*** Begin section ***

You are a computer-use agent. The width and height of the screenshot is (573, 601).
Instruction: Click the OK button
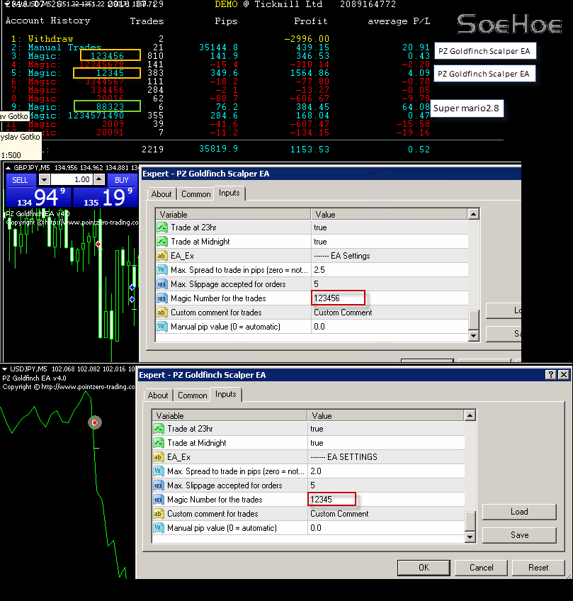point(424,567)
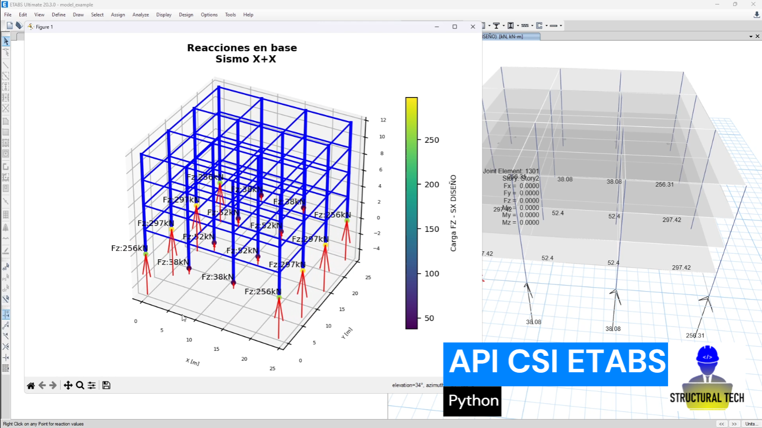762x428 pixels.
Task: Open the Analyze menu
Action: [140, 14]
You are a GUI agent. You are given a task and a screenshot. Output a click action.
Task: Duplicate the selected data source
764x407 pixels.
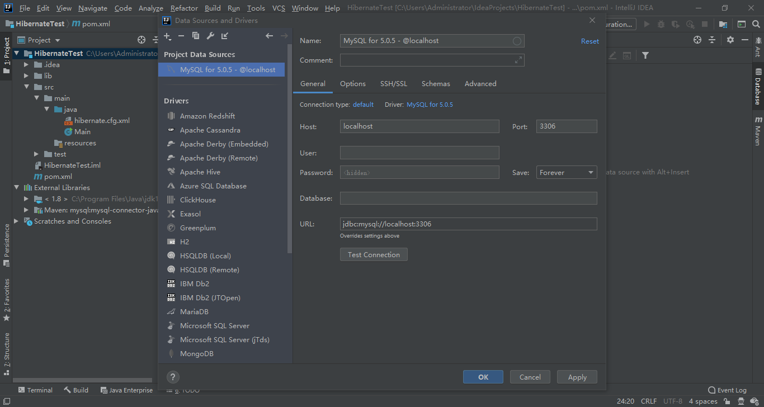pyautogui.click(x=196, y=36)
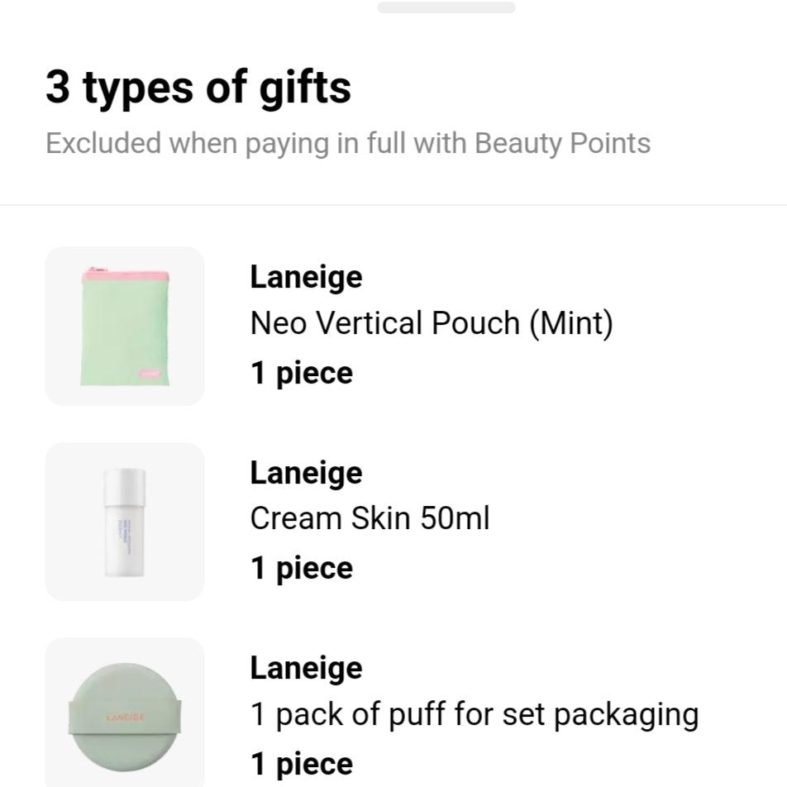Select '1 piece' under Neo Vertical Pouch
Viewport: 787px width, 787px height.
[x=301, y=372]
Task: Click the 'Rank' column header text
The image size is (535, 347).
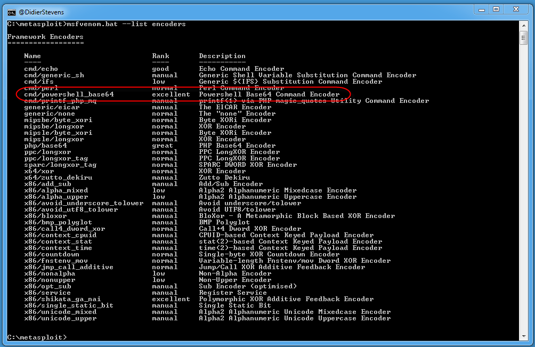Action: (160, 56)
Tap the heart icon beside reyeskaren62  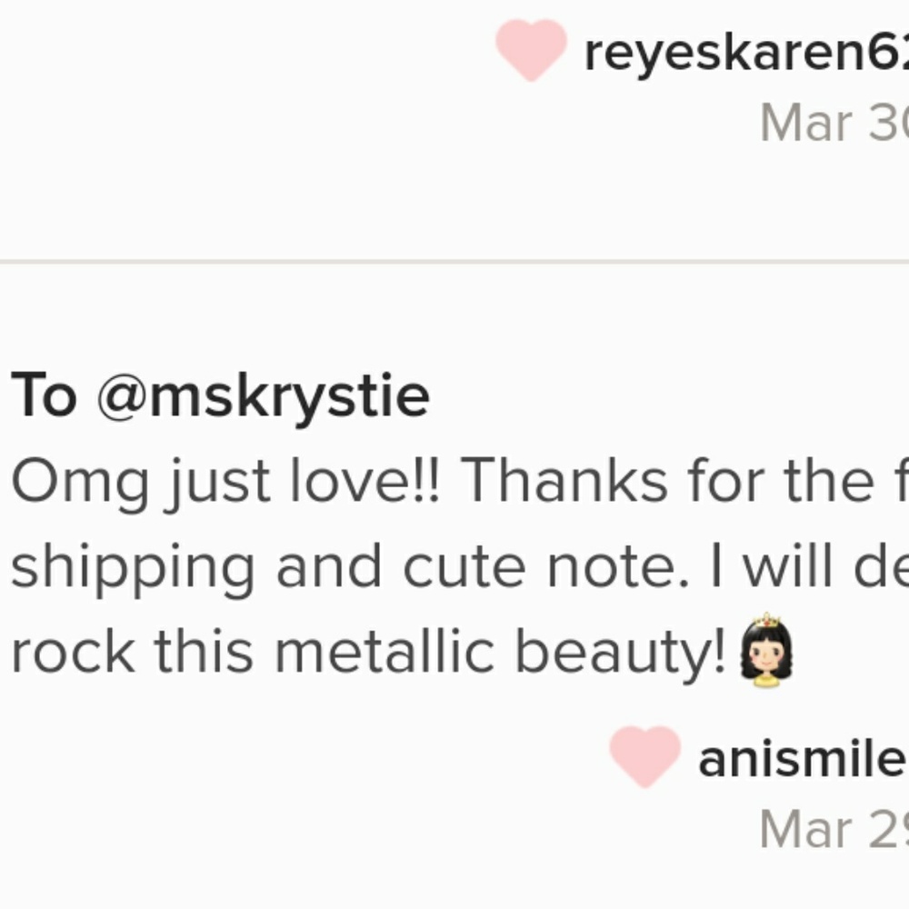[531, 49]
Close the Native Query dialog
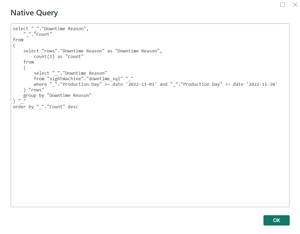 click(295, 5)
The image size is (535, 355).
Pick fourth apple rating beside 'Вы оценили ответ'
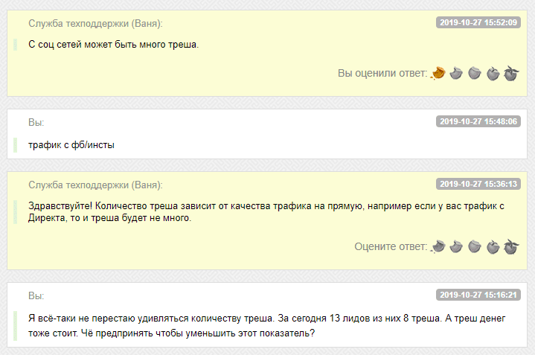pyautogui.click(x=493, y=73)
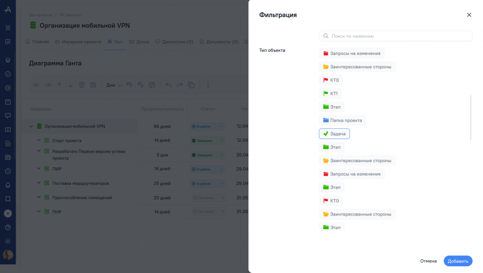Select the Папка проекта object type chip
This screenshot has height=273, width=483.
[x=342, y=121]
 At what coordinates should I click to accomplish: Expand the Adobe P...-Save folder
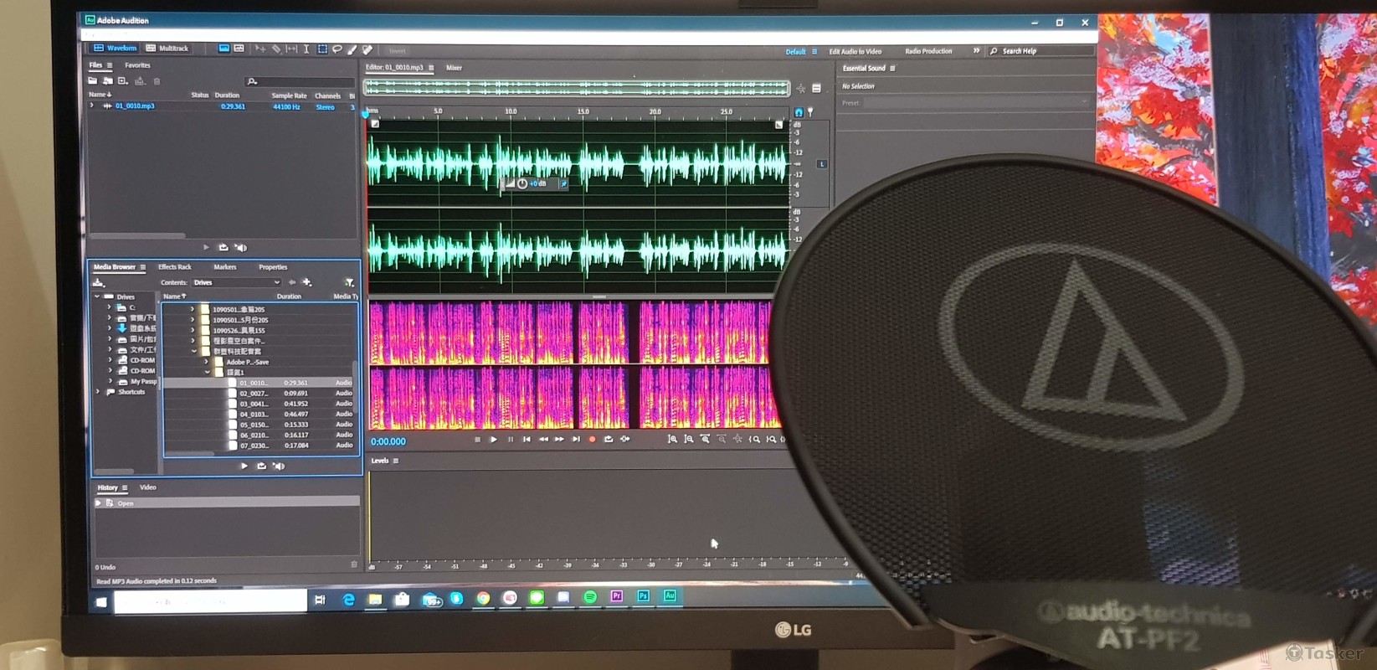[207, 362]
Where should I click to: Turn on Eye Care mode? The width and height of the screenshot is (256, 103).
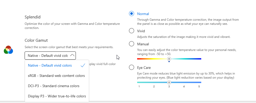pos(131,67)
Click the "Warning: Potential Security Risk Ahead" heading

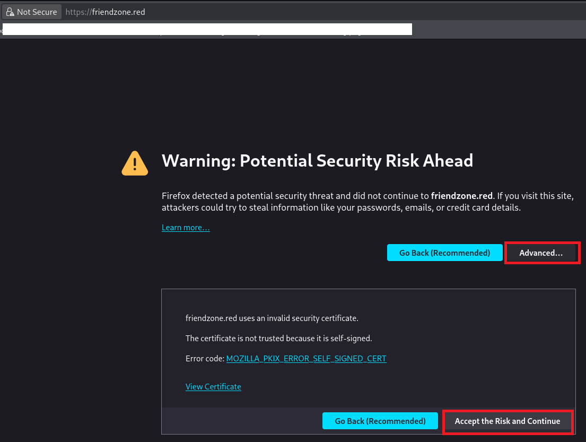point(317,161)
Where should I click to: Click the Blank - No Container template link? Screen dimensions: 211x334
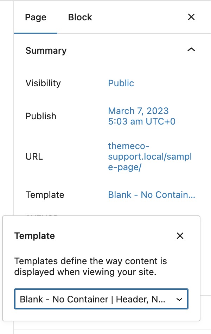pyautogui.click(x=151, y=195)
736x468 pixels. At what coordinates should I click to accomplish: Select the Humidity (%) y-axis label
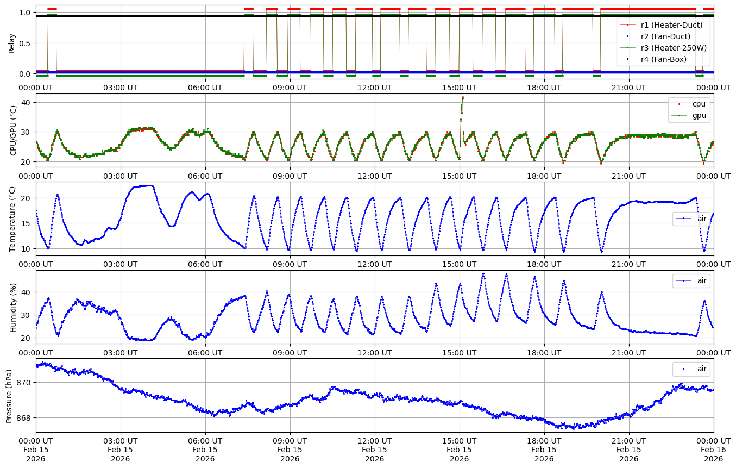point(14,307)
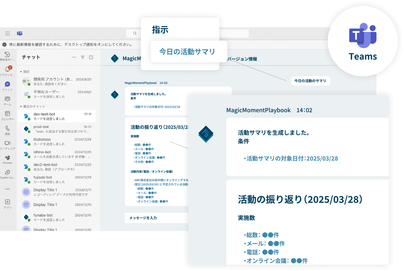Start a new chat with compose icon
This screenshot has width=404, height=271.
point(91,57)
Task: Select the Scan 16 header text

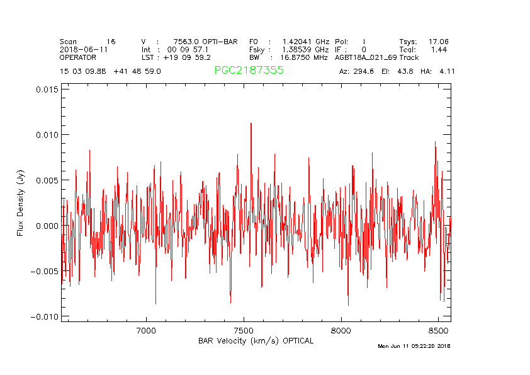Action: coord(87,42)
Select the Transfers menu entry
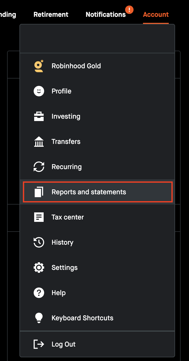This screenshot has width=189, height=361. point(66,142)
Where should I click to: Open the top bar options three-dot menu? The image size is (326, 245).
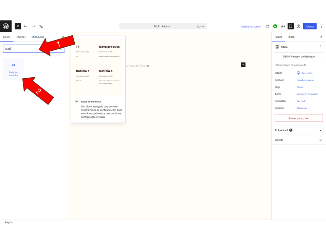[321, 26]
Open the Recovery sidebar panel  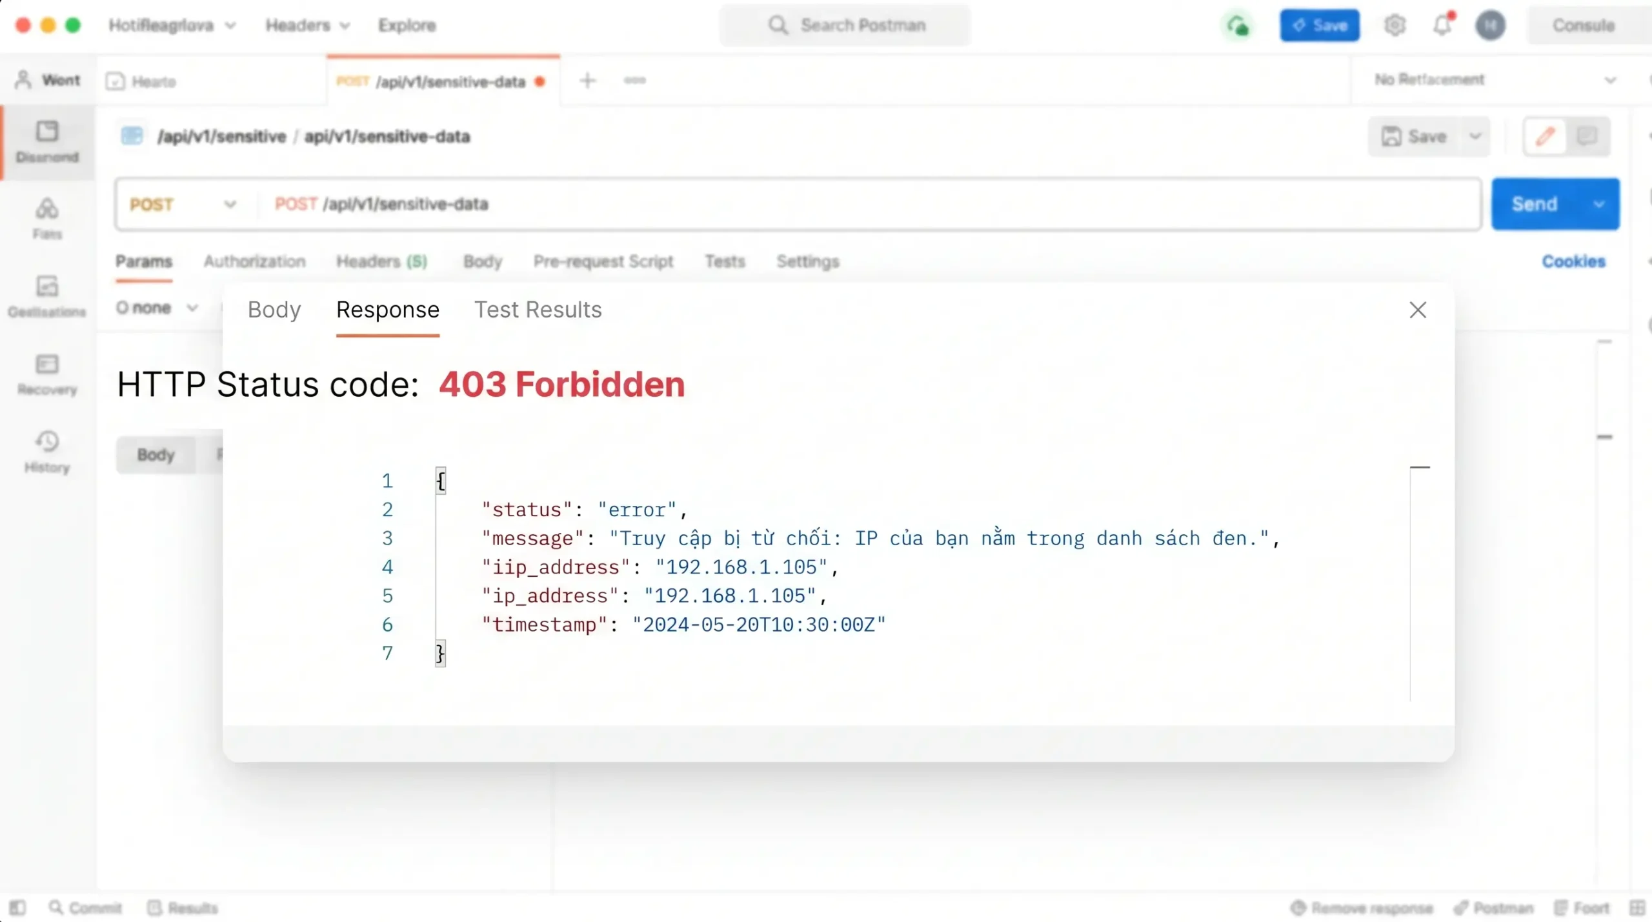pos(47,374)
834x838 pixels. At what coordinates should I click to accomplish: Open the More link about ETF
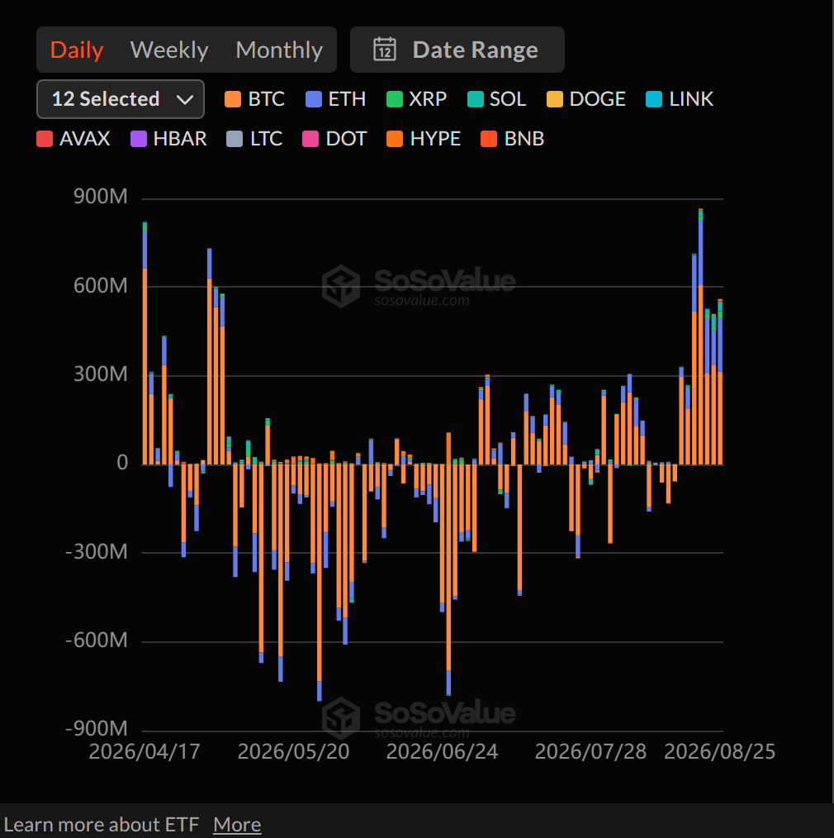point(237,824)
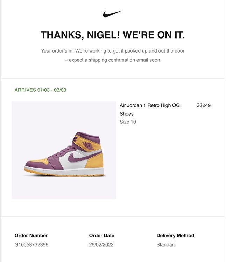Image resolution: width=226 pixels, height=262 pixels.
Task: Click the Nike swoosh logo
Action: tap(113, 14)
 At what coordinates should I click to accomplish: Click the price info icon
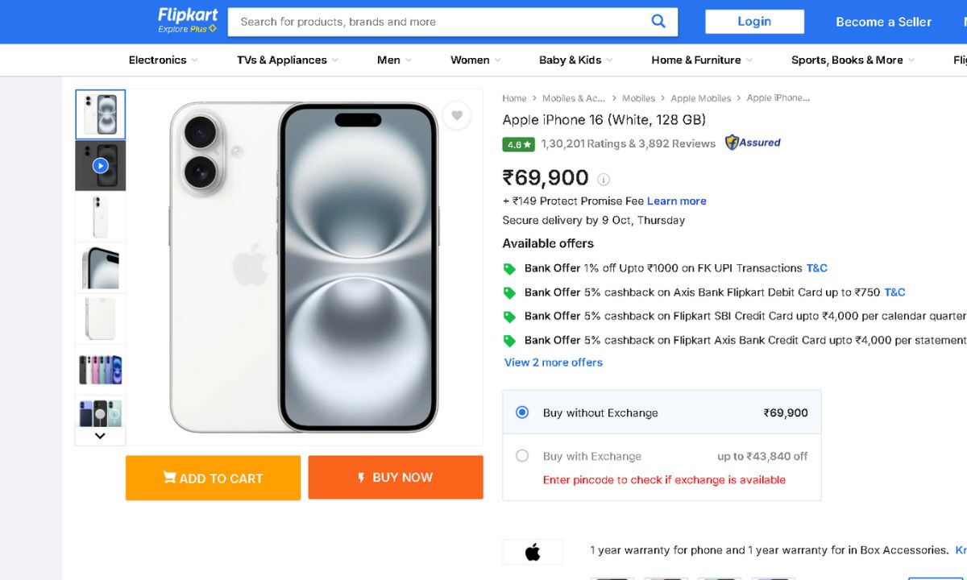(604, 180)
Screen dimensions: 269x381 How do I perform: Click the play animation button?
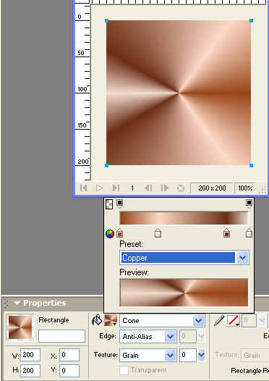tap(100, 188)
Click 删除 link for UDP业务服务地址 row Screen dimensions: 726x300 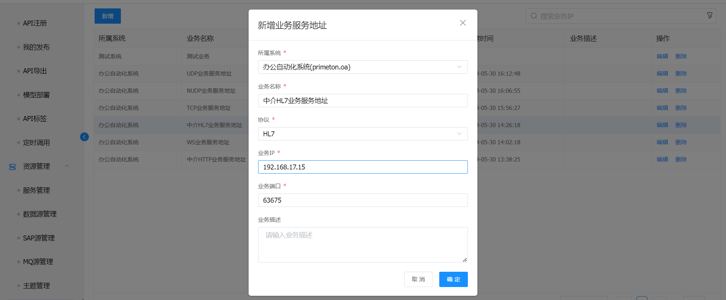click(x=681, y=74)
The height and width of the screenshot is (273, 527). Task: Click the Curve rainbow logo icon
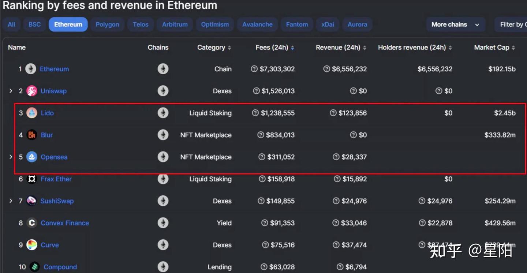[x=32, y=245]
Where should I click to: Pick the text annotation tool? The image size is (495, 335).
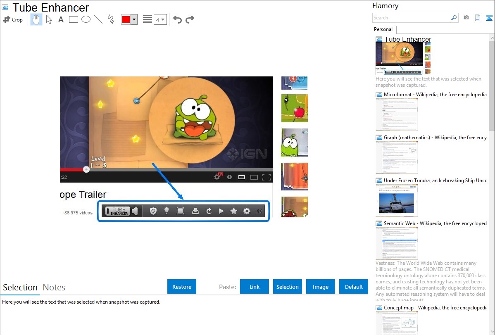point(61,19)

*** End section ***

Each line from the first line of the data above through the one containing "Task: Duplicate the selected data source" must be set down exactly; the pictures must not be.

Completed exercise:
You are a computer-use agent. The width and height of the screenshot is (573, 601).
Instruction: Click the OK button
point(424,567)
762x428 pixels.
Task: Open the Analyze menu
Action: [140, 14]
You are a GUI agent. You are given a task and a screenshot. Output a click action.
Task: Duplicate the selected data source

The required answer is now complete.